◆ **Assignment**
Two lines in the listing below mark the span: one contains "This screenshot has width=516, height=420." and one contains "the Jumeirah Golf". Reproduce both of them and everything between, exactly.

◆ **Task data**
____________

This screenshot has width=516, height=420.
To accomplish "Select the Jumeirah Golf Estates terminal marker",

____________

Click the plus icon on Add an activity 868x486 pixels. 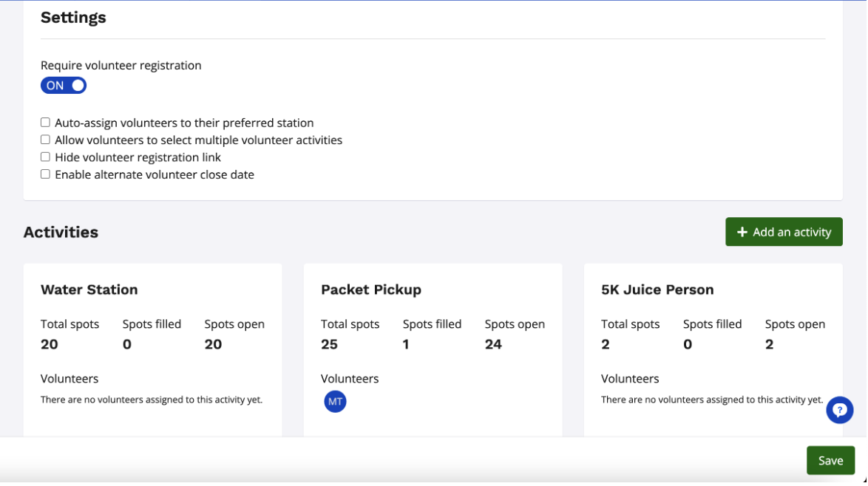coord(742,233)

____________

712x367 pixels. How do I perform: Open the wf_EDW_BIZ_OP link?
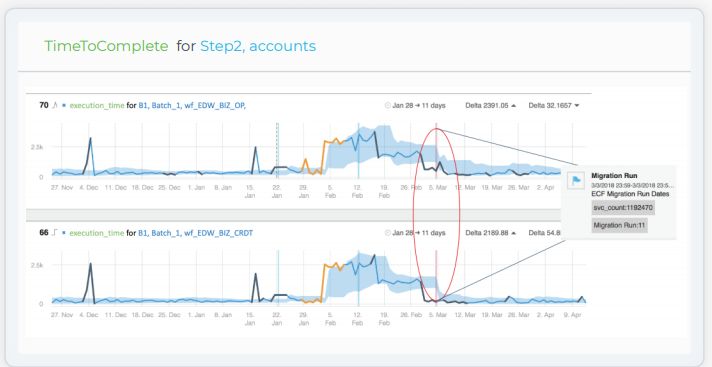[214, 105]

____________

◆ **Problem solution**
This screenshot has width=516, height=420.
To accomplish "Select the Jumeirah Golf Estates terminal marker",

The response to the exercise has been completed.